To this end, we will watch and discuss films like Kebab Connection, artists such as Eko Fresh, film makers such as Fatih Akın, controversial soccer players such as Mesut Özil and many more. Berlin and Istanbul will form the backdrop of our course.
All materials will either be in English translations or with English subtitles. Lectures and discussions will be in English. Prior knowledge of German and Turkish appreciated but not required. This course may be counted as a cognate toward the German major.
GNS 332 - Second Semester Kazakh
MTWR 8:50 am – 9:40 am Instructor: Gulnara Glowacki
Course Description: Second Semester Kazakh is designed for students who already have an elementary level knowledge of and ability to speak Kazakh. The prerequisite is First Semester Kazakh or permission of the instructor.

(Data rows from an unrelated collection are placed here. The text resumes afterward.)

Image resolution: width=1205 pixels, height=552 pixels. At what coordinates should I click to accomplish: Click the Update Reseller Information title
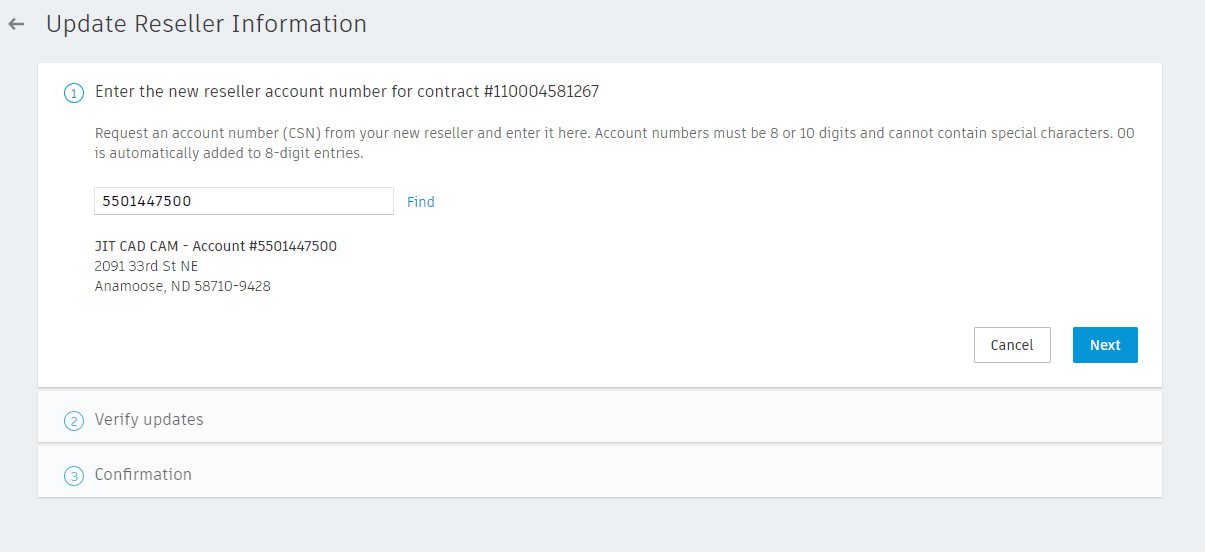pyautogui.click(x=206, y=24)
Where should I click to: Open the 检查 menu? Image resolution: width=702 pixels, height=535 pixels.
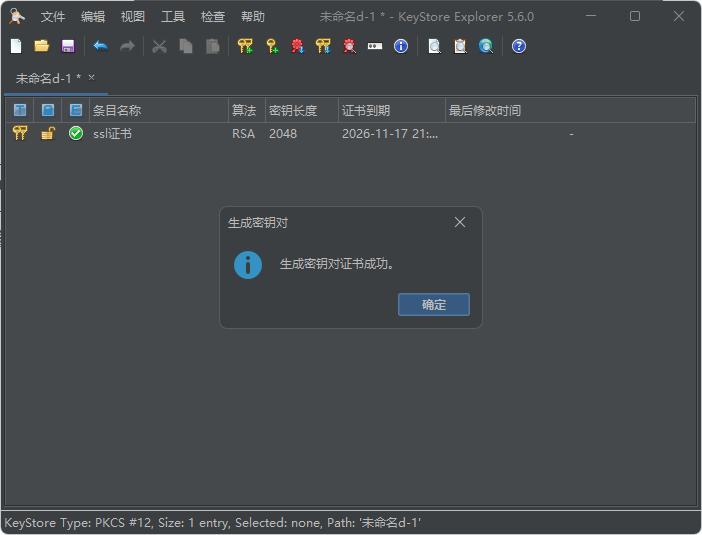(213, 17)
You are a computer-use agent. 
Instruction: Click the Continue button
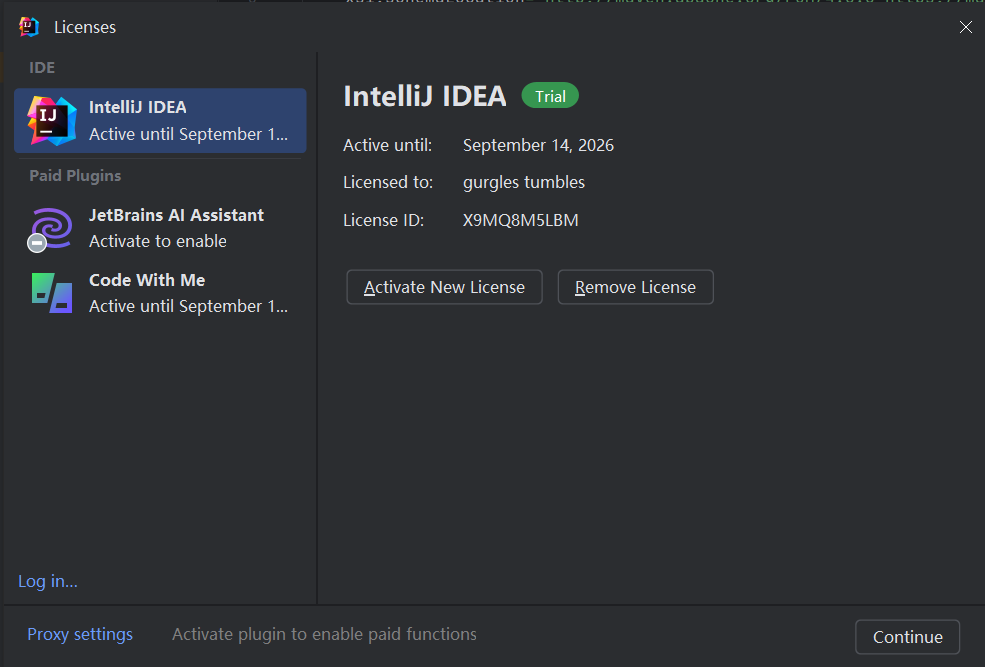click(x=907, y=637)
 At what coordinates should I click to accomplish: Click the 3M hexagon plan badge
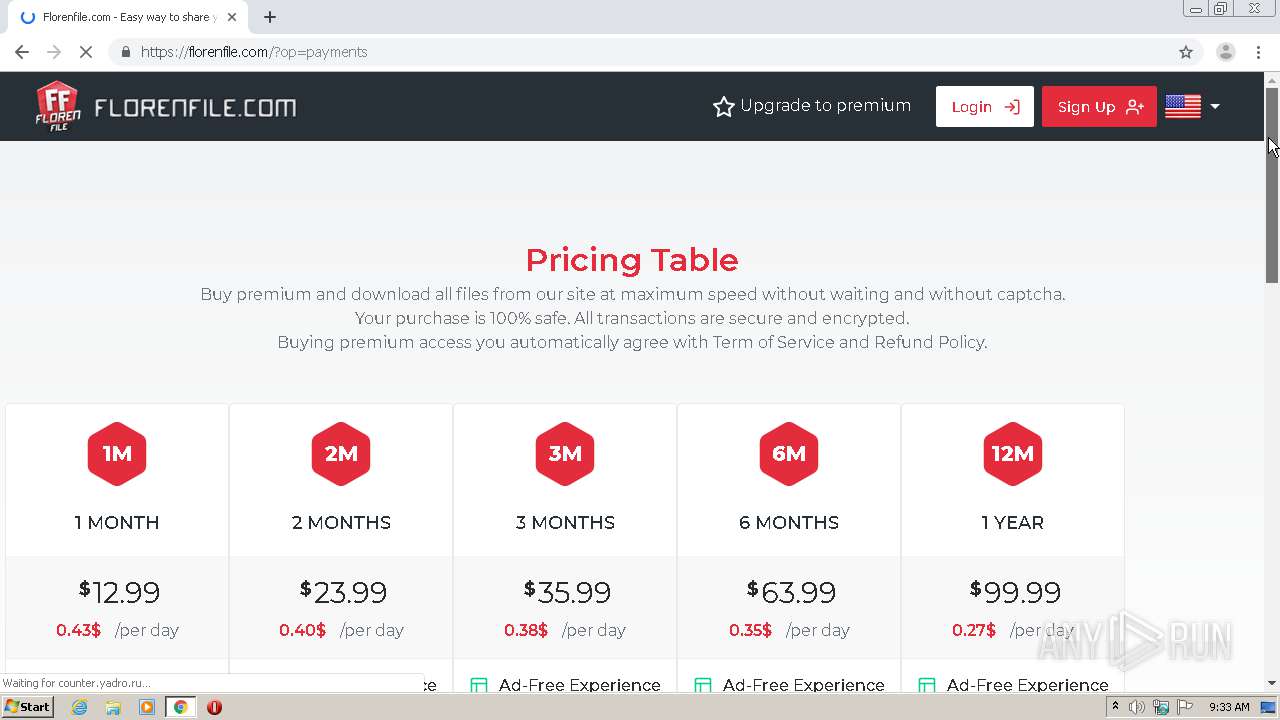point(565,454)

The course emphasizes all four major communicative skills (speaking, listening, reading and writing).
It is aimed at further development of language skills and building of the confidence of students in speaking about issues related to daily life, i.e. such as shopping, health, the weather, etc., which will be called communication in standard situations. However, it also includes teaching some cultural aspects of Kazakh people which are helpful to learn the language. Therefore, this course might be found useful also for those who are interested in learning more about Kazakh culture, traditions, history, music of Kazakhstan, etc. Midterm and final exam as well as quizzes will help to evaluate the success of students in learning the language.
GNS 340 - Second Semester Turkish
MWF 1:20 pm – 2:10 pm Instructor: Nâlân Erbil Erkan
Course Description: Second semester Turkish is designed for students who are interested in learning the modern Turkish language (“Istanbul dialect”) and cultures, and who have taken first semester Turkish (GNS 339) or have already a basic command of modern Turkish. In line with the communicative method, students will have the opportunity to practice the materials to increase their elementary level listening, speaking, reading and writing skills in line with the ACTFL proficiency guidelines for Turkish and based on the World-Readiness Standards. Instruction will emphasize the language that is relevant to situations that students are likely to encounter if they travel to or live in Turkey. In addition to created materials, authentic materials will be provided to simulate real-life situations.
The secondary goal of the course is to improve students’ understanding of Turkish society and cultures. Our teaching philosophy prioritizes linguistic competence integrated in intercultural critical competence through the lens of social justice education. Therefore, an understanding of Turkish cultures including their products, practices and perspectives in comparison with students’ own cultures is central to our curriculum.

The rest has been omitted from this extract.